Hebb learning is the simplest learning rule for storing an association between processing units in a modifiable connection weight. It is based on Donald Hebb’s (1949) neuroscientific hypothesis that if two connected neurons are firing at the same time, then the synapse between them should be strengthened, so that later if one of the neurons fires, it will cause the other to fire as well.
In connectionist networks, this idea is made more general by defining the weight change in terms of the multiplication of the activities of the two units, and letting the units have both positive or negative activation values. This builds inhibition in "for free", which was a problem for Hebb's original rule.
This rule is important, because it is one of the few connectionist learning rules that is supported by biological evidence. However, it is a fairly weak rule, and networks trained with it are very limited. The Hebb rule works well as long as all the input patterns are orthogonal or uncorrelated, but produces errors when these conditions are violated. Such weakness led to the development of other more powerful rules, such as the delta rule and the gradient descent rule, that utilize the discrepancy between the desired and actual output of each output unit to change the weights feeding into it.
References:
- Bechtel, W., & Abrahamsen, A. (1993). Connectionism and the mind: An introduction to parallel processing in networks. Oxford, UK: Blackwell.
- Hebb, D.O. (1949). The organization of behavior. New York: Wiley.
- Rumelhart, D.E., & McClelland, J. L.(1986). Parallel distributed processing: Explorations in the microstructure of cognition, vol. 1: Foundations. Cambridge, MA: MIT Press.

**Recorded information**
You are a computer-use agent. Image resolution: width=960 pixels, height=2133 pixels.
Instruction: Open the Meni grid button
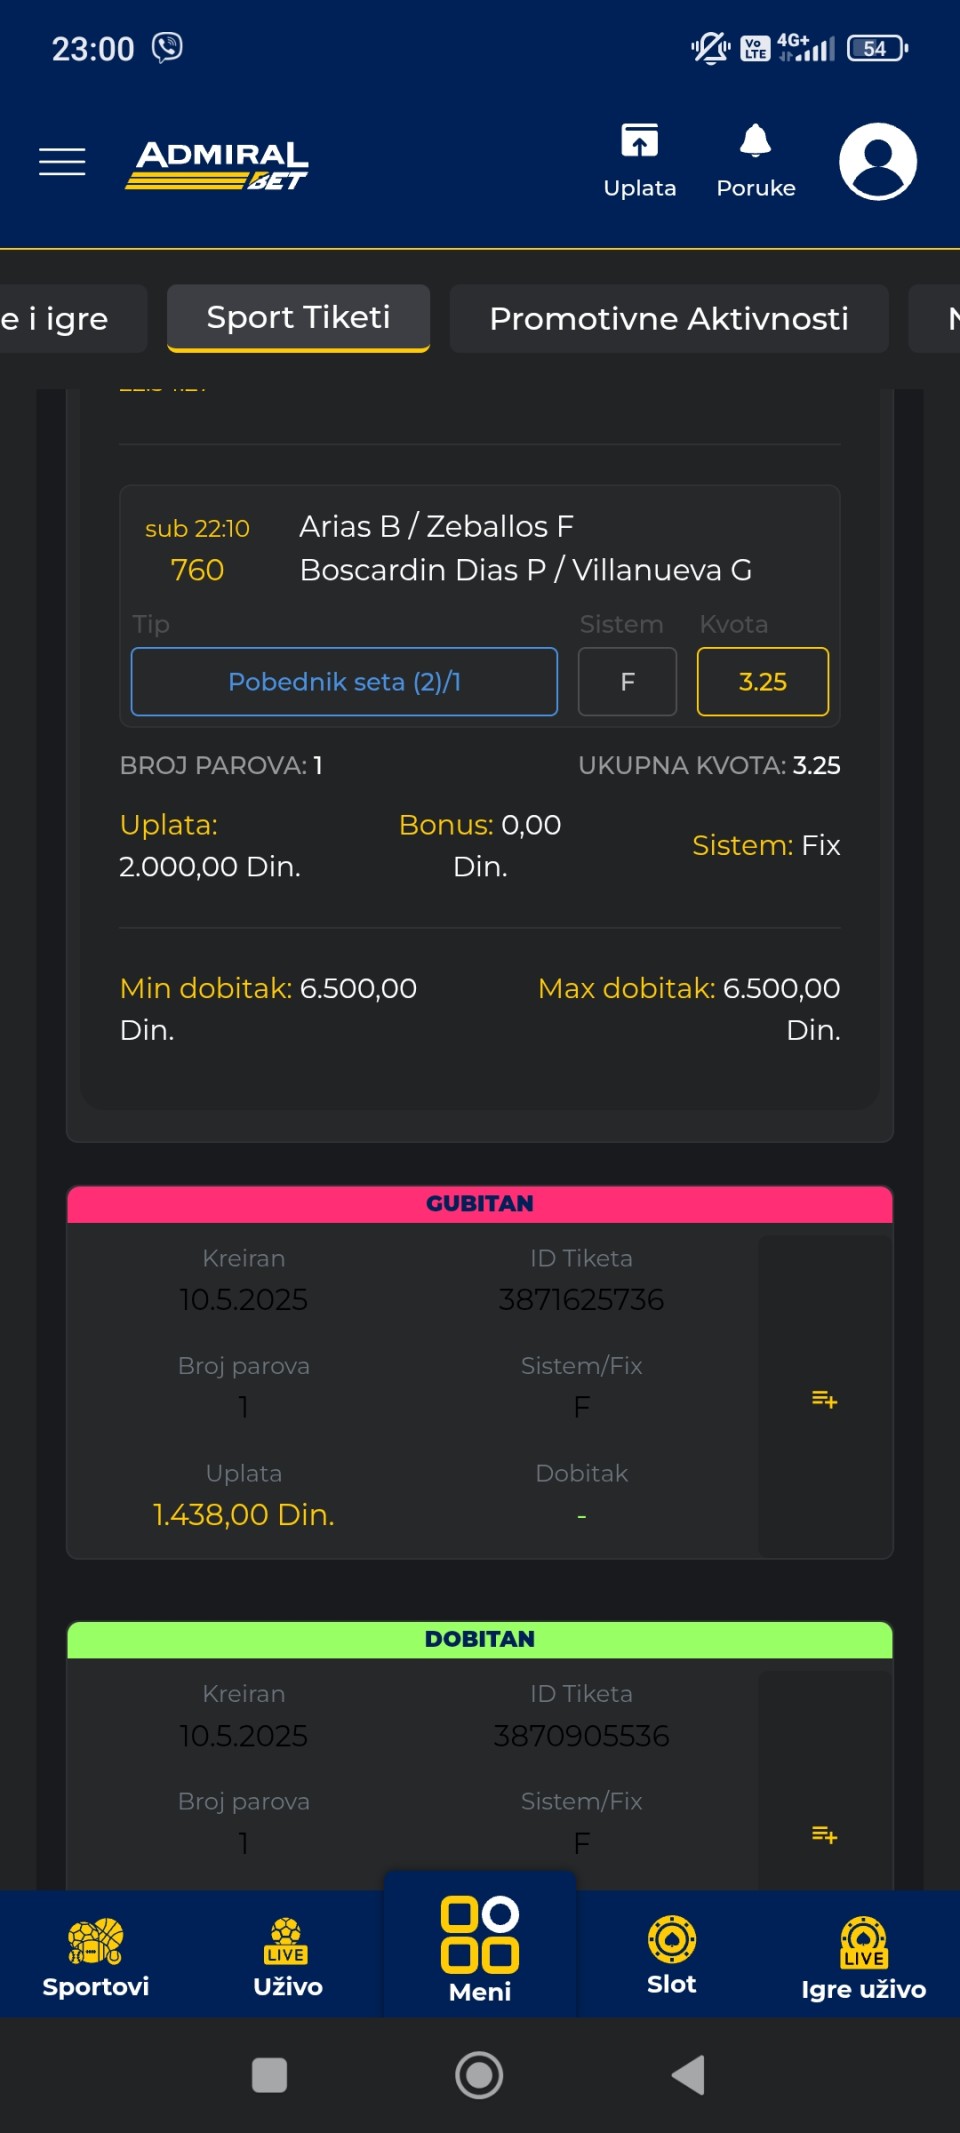point(480,1949)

**Your instructions**
Can you repeat the passage on Hebb learning between "Hebb learning is" and "fire as well.", inclusive, word for word? The listing on this page was taken from a separate source.

**Answer**
Hebb learning is the simplest learning rule for storing an association between processing units in a modifiable connection weight. It is based on Donald Hebb’s (1949) neuroscientific hypothesis that if two connected neurons are firing at the same time, then the synapse between them should be strengthened, so that later if one of the neurons fires, it will cause the other to fire as well.